_Exercise goal_
Reprint all entries without any alteration.

(Stored data entries)
------------------------------------------------

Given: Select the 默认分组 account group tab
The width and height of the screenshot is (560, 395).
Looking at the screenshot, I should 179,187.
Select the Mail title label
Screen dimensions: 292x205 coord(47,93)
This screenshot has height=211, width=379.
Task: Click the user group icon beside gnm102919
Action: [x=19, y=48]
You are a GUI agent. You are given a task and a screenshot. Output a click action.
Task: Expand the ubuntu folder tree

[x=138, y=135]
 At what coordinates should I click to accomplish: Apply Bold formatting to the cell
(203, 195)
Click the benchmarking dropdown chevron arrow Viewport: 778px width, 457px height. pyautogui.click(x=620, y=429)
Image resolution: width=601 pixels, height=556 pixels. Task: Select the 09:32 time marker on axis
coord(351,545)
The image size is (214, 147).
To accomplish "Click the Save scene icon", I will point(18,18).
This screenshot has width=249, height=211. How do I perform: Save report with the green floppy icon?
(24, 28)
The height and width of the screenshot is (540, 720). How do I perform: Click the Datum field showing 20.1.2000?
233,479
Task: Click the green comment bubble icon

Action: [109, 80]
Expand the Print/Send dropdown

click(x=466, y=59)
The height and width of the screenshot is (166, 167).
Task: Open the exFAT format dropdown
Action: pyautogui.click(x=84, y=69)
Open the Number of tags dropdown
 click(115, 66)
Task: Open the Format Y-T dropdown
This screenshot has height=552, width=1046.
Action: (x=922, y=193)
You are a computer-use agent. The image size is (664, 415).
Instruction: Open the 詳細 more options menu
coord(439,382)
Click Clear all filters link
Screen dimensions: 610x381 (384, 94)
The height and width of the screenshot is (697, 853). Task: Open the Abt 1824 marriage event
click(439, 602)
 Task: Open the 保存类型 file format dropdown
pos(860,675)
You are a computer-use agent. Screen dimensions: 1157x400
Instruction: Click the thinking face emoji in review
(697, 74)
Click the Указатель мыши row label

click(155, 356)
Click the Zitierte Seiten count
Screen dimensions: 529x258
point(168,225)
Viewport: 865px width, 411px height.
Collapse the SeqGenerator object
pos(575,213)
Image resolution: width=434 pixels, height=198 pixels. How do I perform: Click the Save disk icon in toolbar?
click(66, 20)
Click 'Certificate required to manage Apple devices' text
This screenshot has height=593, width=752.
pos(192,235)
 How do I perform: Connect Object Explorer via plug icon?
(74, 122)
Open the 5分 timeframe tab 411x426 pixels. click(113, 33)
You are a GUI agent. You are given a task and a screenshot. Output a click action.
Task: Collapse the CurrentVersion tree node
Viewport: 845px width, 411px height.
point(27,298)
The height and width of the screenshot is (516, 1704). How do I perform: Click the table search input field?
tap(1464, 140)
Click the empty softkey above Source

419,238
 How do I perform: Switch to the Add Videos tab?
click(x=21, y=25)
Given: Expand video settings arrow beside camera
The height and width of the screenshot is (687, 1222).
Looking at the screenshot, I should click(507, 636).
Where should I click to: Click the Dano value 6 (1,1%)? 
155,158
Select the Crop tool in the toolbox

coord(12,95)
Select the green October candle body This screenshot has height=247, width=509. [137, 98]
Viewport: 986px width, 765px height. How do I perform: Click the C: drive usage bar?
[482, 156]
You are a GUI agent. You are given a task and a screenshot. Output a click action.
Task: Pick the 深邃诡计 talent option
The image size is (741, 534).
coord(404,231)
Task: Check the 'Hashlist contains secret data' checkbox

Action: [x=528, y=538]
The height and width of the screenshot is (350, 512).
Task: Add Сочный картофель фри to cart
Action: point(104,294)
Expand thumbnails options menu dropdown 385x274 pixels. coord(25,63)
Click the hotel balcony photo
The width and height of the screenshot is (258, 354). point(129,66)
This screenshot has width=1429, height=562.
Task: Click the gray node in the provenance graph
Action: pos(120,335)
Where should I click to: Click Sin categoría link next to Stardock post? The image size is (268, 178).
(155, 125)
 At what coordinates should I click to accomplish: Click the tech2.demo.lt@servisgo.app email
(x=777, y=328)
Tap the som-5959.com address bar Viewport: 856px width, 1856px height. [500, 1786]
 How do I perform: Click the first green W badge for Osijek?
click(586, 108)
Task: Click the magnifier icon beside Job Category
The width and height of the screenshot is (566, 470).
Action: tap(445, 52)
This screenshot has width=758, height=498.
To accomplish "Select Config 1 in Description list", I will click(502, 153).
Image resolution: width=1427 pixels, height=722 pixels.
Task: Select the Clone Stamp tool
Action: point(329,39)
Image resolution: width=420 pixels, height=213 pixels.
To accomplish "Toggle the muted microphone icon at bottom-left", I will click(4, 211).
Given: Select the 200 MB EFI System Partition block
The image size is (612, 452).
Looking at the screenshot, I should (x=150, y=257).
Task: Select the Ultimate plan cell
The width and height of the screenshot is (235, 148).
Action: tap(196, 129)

------------------------------------------------

_Your response_
Given: Select the 默认分组 account group tab
The width and height of the screenshot is (560, 395).
Looking at the screenshot, I should 179,187.
Select the Mail title label
Screen dimensions: 292x205 coord(47,93)
This screenshot has height=211, width=379.
Task: Click the user group icon beside gnm102919
Action: [x=19, y=48]
You are a GUI agent. You are given a task and a screenshot. Output a click action.
Task: Expand the ubuntu folder tree

[x=138, y=135]
 At what coordinates should I click to accomplish: Apply Bold formatting to the cell
(203, 195)
Click the benchmarking dropdown chevron arrow Viewport: 778px width, 457px height. pyautogui.click(x=620, y=429)
Image resolution: width=601 pixels, height=556 pixels. Task: Select the 09:32 time marker on axis
coord(351,545)
The image size is (214, 147).
To accomplish "Click the Save scene icon", I will point(18,18).
This screenshot has width=249, height=211. How do I perform: Save report with the green floppy icon?
(24, 28)
The height and width of the screenshot is (540, 720). How do I perform: Click the Datum field showing 20.1.2000?
233,479
Task: Click the green comment bubble icon

Action: [109, 80]
Expand the Print/Send dropdown

click(x=466, y=59)
The height and width of the screenshot is (166, 167).
Task: Open the exFAT format dropdown
Action: pyautogui.click(x=84, y=69)
Open the Number of tags dropdown
 click(115, 66)
Task: Open the Format Y-T dropdown
This screenshot has height=552, width=1046.
Action: (x=922, y=193)
You are a computer-use agent. The image size is (664, 415).
Instruction: Open the 詳細 more options menu
coord(439,382)
Click Clear all filters link
Screen dimensions: 610x381 (384, 94)
The height and width of the screenshot is (697, 853). Task: Open the Abt 1824 marriage event
click(439, 602)
 Task: Open the 保存类型 file format dropdown
pos(860,675)
You are a computer-use agent. Screen dimensions: 1157x400
Instruction: Click the thinking face emoji in review
(697, 74)
Click the Указатель мыши row label

click(155, 356)
Click the Zitierte Seiten count
Screen dimensions: 529x258
point(168,225)
Viewport: 865px width, 411px height.
Collapse the SeqGenerator object
pos(575,213)
Image resolution: width=434 pixels, height=198 pixels. How do I perform: Click the Save disk icon in toolbar?
click(66, 20)
Click 'Certificate required to manage Apple devices' text
This screenshot has height=593, width=752.
pos(192,235)
 How do I perform: Connect Object Explorer via plug icon?
(74, 122)
Open the 5分 timeframe tab 411x426 pixels. click(113, 33)
You are a GUI agent. You are given a task and a screenshot. Output a click action.
Task: Collapse the CurrentVersion tree node
Viewport: 845px width, 411px height.
point(27,298)
The height and width of the screenshot is (516, 1704). How do I perform: Click the table search input field?
tap(1464, 140)
Click the empty softkey above Source

419,238
 How do I perform: Switch to the Add Videos tab?
click(x=21, y=25)
Given: Expand video settings arrow beside camera
The height and width of the screenshot is (687, 1222).
Looking at the screenshot, I should click(507, 636).
Where should I click to: Click the Dano value 6 (1,1%)? 
155,158
Select the Crop tool in the toolbox

coord(12,95)
Select the green October candle body This screenshot has height=247, width=509. [137, 98]
Viewport: 986px width, 765px height. How do I perform: Click the C: drive usage bar?
[482, 156]
You are a GUI agent. You are given a task and a screenshot. Output a click action.
Task: Pick the 深邃诡计 talent option
The image size is (741, 534).
coord(404,231)
Task: Check the 'Hashlist contains secret data' checkbox

Action: [x=528, y=538]
The height and width of the screenshot is (350, 512).
Task: Add Сочный картофель фри to cart
Action: point(104,294)
Expand thumbnails options menu dropdown 385x274 pixels. coord(25,63)
Click the hotel balcony photo
The width and height of the screenshot is (258, 354). point(129,66)
This screenshot has width=1429, height=562.
Task: Click the gray node in the provenance graph
Action: pos(120,335)
Where should I click to: Click Sin categoría link next to Stardock post? The image size is (268, 178).
(155, 125)
 At what coordinates should I click to accomplish: Click the tech2.demo.lt@servisgo.app email
(x=777, y=328)
Tap the som-5959.com address bar Viewport: 856px width, 1856px height. [500, 1786]
 How do I perform: Click the first green W badge for Osijek?
click(586, 108)
Task: Click the magnifier icon beside Job Category
The width and height of the screenshot is (566, 470).
Action: tap(445, 52)
This screenshot has width=758, height=498.
To accomplish "Select Config 1 in Description list", I will click(502, 153).
Image resolution: width=1427 pixels, height=722 pixels.
Task: Select the Clone Stamp tool
Action: point(329,39)
Image resolution: width=420 pixels, height=213 pixels.
To accomplish "Toggle the muted microphone icon at bottom-left", I will click(4, 211).
Given: Select the 200 MB EFI System Partition block
The image size is (612, 452).
Looking at the screenshot, I should (x=150, y=257).
Task: Select the Ultimate plan cell
The width and height of the screenshot is (235, 148).
Action: tap(196, 129)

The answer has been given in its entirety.